In the data below, write the lines from the one containing "Given: Click the 自嗨锅 brand bar" through the one containing "should pyautogui.click(x=225, y=308).", inclusive, as a JSON list of strings with one string per line and blank lines omitted.
**** SUPPLIED DATA
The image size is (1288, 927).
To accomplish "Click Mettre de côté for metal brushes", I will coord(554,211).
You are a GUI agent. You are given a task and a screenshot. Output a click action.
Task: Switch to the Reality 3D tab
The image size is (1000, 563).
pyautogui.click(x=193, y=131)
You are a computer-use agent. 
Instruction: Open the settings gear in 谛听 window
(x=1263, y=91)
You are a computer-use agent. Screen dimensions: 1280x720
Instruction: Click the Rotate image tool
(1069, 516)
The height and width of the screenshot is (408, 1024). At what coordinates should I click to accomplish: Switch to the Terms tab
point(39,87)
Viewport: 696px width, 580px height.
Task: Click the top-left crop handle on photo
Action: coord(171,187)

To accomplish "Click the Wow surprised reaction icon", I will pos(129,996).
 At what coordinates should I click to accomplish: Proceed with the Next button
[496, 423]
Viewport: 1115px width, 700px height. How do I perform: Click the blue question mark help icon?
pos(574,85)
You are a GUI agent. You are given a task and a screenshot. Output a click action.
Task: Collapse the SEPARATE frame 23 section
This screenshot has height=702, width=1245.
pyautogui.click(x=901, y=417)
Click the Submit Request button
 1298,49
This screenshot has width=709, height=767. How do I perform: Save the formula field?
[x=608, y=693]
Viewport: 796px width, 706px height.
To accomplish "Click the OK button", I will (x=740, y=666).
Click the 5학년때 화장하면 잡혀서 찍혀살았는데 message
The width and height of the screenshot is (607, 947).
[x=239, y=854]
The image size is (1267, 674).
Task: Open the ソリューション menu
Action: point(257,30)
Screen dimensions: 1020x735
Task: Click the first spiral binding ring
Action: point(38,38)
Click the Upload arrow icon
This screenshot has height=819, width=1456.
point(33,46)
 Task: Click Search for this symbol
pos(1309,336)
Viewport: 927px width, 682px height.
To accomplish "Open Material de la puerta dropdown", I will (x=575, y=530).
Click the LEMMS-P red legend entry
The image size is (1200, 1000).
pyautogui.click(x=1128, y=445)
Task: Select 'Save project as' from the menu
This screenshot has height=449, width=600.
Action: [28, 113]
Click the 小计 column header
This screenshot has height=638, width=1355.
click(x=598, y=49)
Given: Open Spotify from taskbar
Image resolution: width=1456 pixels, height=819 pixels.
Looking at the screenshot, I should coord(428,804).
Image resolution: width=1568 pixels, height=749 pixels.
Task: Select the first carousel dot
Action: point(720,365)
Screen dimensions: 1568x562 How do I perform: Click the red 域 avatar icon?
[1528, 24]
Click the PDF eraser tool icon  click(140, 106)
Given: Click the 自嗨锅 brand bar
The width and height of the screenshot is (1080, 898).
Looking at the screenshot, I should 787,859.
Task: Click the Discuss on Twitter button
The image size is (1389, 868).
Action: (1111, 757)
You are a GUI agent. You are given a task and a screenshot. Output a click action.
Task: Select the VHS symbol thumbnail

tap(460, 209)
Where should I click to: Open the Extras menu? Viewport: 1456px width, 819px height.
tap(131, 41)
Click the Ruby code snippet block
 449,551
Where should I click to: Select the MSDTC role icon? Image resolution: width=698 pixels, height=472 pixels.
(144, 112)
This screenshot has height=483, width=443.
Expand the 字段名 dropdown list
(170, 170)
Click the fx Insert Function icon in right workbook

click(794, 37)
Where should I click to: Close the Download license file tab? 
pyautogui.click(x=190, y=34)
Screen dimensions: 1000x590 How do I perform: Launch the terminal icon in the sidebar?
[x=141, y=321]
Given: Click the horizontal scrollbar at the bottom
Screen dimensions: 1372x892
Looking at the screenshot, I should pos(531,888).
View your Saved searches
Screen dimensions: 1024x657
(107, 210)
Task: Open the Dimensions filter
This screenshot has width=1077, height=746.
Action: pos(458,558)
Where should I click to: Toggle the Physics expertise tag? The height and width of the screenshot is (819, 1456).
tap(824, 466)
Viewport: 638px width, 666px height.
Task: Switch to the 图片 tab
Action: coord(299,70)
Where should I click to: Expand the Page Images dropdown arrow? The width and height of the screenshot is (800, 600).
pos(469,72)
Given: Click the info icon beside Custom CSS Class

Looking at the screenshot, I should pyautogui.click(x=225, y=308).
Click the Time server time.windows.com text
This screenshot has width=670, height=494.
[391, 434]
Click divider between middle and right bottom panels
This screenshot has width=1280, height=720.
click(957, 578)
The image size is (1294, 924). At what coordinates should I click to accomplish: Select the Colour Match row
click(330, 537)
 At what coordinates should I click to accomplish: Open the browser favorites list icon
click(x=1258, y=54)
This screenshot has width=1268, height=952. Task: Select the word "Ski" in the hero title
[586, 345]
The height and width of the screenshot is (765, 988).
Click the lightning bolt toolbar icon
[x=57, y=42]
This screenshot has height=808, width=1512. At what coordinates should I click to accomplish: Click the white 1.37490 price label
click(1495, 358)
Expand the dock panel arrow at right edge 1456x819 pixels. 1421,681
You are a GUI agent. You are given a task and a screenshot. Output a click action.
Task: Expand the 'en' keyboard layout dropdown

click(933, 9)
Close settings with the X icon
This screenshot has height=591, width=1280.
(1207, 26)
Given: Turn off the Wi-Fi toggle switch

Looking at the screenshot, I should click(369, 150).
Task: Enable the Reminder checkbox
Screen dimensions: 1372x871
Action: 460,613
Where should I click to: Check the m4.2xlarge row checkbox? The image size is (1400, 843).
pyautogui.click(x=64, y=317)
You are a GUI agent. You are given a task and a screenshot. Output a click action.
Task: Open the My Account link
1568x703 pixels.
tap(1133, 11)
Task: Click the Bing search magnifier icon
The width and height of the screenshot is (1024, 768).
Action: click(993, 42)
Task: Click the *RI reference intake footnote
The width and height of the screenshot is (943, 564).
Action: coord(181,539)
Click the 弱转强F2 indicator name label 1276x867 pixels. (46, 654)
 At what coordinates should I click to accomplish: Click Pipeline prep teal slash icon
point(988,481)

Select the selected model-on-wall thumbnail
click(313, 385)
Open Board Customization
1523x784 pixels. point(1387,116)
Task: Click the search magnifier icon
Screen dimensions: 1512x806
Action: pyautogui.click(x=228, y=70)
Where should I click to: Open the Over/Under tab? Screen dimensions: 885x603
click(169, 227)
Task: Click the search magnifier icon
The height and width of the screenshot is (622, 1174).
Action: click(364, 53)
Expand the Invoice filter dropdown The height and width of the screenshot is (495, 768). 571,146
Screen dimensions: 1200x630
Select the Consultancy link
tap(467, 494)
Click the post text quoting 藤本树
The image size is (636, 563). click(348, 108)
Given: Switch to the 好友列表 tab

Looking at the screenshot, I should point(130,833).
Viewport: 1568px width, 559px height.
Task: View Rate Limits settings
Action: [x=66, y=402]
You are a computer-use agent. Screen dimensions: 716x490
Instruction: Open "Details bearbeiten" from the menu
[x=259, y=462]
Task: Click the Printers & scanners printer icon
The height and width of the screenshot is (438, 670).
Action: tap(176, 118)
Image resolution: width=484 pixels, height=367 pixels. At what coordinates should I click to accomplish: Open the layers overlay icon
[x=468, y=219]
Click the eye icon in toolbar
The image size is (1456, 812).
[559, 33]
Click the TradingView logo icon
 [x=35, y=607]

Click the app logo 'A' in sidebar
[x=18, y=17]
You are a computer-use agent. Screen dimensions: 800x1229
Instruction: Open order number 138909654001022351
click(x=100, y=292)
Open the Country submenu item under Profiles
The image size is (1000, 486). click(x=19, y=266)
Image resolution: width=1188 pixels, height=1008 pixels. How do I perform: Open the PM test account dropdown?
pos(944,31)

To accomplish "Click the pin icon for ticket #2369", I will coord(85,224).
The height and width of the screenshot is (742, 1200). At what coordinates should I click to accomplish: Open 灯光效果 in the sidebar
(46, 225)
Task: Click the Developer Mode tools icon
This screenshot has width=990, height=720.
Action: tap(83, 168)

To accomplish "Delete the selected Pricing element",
********
EXERCISE ANSWER:
[
  "Given: Click the 自嗨锅 brand bar",
  "The width and height of the screenshot is (1080, 898).",
  "Looking at the screenshot, I should 787,859.",
  "Task: Click the Discuss on Twitter button",
  "The image size is (1389, 868).",
  "Action: (1111, 757)",
  "You are a GUI agent. You are given a task and a screenshot. Output a click action.",
  "Task: Select the VHS symbol thumbnail",
  "tap(460, 209)",
  "Where should I click to: Open the Extras menu? Viewport: 1456px width, 819px height.",
  "tap(131, 41)",
  "Click the Ruby code snippet block",
  " 449,551",
  "Where should I click to: Select the MSDTC role icon? Image resolution: width=698 pixels, height=472 pixels.",
  "(144, 112)",
  "This screenshot has height=483, width=443.",
  "Expand the 字段名 dropdown list",
  "(170, 170)",
  "Click the fx Insert Function icon in right workbook",
  "click(794, 37)",
  "Where should I click to: Close the Download license file tab? ",
  "pyautogui.click(x=190, y=34)",
  "Screen dimensions: 1000x590 How do I perform: Launch the terminal icon in the sidebar?",
  "[x=141, y=321]",
  "Given: Click the horizontal scrollbar at the bottom",
  "Screen dimensions: 1372x892",
  "Looking at the screenshot, I should pos(531,888).",
  "View your Saved searches",
  "Screen dimensions: 1024x657",
  "(107, 210)",
  "Task: Open the Dimensions filter",
  "This screenshot has width=1077, height=746.",
  "Action: pos(458,558)",
  "Where should I click to: Toggle the Physics expertise tag? The height and width of the screenshot is (819, 1456).",
  "tap(824, 466)",
  "Viewport: 638px width, 666px height.",
  "Task: Switch to the 图片 tab",
  "Action: coord(299,70)",
  "Where should I click to: Expand the Page Images dropdown arrow? The width and height of the screenshot is (800, 600).",
  "pos(469,72)",
  "Given: Click the info icon beside Custom CSS Class",
  "Looking at the screenshot, I should pyautogui.click(x=225, y=308)."
]